Q: Has it become more of a challenge in a difficult economy for students to find the good internships?
A: Businesses are looking at internships as a way to get projects done. They're finding it's a good way to meet short-term needs if they can't find the money to hire for a full-time position. There might be more opportunity for interns in a down economy. It also helps businesses develop a [hiring] pipeline. … When [they resume hiring] they've [already] field-tested a group of people.
Q: Why is it important for students to land internships? Has it become more important?
A: Getting the work experience is really important. It helps students develop a network of contacts and can help them secure a job before graduation.
Q: Are these internships typically paid or unpaid?

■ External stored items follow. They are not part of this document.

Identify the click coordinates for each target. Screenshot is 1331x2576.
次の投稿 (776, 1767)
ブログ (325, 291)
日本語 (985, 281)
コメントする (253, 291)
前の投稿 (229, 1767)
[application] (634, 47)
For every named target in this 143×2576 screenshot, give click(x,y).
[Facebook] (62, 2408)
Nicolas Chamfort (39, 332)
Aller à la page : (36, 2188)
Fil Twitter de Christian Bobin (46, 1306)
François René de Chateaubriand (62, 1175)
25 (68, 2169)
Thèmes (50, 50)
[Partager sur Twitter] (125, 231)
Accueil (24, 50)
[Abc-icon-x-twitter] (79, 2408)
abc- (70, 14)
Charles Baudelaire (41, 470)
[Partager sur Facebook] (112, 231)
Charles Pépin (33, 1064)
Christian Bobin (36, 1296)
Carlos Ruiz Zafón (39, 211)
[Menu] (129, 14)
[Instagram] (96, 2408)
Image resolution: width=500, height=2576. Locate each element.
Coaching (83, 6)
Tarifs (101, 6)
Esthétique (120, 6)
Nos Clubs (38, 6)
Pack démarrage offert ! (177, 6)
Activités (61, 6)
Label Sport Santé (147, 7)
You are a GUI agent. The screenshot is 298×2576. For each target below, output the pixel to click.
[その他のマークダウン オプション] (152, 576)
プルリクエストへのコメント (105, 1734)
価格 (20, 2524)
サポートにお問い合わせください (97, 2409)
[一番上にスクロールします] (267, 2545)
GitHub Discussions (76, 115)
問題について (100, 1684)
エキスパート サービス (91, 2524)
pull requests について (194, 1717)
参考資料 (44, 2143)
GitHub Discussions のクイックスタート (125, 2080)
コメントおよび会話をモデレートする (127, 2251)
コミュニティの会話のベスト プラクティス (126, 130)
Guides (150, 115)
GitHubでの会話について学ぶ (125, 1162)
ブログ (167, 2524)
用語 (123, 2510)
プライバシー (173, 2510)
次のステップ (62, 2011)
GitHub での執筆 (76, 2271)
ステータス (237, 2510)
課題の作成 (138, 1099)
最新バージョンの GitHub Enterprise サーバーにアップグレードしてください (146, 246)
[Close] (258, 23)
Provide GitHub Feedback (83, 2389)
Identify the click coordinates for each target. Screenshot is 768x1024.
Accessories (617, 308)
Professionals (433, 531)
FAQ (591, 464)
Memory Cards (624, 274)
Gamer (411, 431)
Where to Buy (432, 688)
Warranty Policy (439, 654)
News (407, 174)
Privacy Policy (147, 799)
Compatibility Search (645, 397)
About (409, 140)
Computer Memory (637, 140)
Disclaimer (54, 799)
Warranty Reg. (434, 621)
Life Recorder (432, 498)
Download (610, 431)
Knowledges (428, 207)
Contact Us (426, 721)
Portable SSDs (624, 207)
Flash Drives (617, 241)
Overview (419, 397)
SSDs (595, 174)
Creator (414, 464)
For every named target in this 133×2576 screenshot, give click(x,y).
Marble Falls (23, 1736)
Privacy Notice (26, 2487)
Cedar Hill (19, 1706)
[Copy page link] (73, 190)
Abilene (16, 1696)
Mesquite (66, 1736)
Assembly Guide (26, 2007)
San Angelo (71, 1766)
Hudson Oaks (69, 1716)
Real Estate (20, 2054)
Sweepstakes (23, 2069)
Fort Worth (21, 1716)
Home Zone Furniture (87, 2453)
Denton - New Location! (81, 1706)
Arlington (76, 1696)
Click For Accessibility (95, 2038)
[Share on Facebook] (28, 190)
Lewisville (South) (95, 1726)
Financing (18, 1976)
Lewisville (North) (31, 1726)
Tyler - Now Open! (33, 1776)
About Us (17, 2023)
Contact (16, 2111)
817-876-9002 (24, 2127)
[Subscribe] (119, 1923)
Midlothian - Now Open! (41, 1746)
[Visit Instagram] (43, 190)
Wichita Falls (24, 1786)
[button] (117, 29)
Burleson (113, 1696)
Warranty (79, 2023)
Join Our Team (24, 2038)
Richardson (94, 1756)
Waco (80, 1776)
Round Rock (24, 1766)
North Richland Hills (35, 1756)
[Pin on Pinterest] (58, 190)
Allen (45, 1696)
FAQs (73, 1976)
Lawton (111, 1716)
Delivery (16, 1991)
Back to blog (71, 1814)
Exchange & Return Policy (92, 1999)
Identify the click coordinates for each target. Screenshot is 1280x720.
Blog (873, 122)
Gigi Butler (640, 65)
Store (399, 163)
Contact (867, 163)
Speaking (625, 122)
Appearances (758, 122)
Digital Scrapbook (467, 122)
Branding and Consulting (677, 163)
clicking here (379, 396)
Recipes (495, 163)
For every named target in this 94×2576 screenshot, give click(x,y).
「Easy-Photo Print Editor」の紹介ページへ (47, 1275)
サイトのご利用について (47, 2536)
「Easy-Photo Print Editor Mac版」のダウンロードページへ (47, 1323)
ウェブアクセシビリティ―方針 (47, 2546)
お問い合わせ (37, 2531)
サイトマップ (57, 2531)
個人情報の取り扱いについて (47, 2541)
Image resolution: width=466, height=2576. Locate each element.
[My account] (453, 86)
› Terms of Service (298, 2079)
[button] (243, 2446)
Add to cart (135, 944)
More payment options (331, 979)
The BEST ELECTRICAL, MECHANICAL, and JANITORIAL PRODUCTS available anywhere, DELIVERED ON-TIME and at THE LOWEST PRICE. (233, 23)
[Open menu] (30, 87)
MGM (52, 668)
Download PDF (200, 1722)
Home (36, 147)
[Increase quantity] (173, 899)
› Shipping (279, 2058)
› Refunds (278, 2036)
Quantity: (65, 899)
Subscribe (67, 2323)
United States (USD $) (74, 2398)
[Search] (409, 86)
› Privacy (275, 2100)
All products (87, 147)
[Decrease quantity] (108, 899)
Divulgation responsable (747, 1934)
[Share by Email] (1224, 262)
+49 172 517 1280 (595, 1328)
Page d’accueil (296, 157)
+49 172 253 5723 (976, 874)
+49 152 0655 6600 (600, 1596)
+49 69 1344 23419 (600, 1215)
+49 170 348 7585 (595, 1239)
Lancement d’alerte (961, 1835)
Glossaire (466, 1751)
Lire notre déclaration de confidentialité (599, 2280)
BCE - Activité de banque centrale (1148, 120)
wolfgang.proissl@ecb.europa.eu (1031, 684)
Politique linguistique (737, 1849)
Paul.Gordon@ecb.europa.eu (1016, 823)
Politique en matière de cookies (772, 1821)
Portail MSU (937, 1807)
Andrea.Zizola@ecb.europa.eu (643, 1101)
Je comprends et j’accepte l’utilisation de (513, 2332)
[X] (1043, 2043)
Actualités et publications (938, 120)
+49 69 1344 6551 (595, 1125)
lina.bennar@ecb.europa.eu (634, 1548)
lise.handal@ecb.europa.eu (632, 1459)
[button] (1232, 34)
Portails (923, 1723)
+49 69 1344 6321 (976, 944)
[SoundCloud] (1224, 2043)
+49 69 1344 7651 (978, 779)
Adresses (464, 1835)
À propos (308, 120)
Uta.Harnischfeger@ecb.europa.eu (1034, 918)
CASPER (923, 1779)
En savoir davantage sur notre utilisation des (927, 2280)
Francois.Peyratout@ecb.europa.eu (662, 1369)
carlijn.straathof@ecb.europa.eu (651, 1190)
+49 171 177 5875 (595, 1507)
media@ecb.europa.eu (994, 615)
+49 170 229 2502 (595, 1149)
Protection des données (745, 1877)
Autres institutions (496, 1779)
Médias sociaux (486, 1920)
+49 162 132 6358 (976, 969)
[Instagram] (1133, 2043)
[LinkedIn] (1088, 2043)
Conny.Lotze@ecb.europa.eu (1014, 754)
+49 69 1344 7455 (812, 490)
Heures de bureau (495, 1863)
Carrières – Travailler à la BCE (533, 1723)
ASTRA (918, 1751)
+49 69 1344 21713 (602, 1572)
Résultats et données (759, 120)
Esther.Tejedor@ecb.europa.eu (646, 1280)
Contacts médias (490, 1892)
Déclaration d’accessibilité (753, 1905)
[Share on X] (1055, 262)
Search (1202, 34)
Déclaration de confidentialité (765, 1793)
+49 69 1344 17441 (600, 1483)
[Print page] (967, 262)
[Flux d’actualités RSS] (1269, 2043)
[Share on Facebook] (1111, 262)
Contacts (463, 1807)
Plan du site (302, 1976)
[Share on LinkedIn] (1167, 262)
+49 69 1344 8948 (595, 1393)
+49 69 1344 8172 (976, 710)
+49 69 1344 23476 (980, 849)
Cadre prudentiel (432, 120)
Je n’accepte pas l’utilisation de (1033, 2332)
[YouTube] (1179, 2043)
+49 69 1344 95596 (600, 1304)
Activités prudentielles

A: It's really both. Some small nonprofits offer unpaid internships, and students are still taking them. … Sometimes they can offer stipends to cover parking or lunches.
Q: What makes the internship website unique?
A: We first launched it three years ago. In dealing with businesses, they often said they would like to hire but had no idea where to start posting because every college had different requirements and it was difficult to navigate. We provide a single front door.
Q: What has changed?
A: Before, it was a big list of internships that was a little unwieldy. Now you can search by semester or field or paid or unpaid. And businesses can now log in, save information, post an employer profile and link back to the [company] website.
Q: How many companies post internships and how many positions are available?
A: There are usually a couple hundred [jobs] up there at any one time. The number of companies has [totaled] from about 400 to 500 over the last three to four years.
Q: What types of internship experience are employers looking for when hiring for full-time jobs?
A: It's the quality of the work being done. If an intern is filing papers … it's not as good as being on the ground and making something happen and being involved in the company's bottom line in some way. Employers are looking for someone who can contribute back to the company.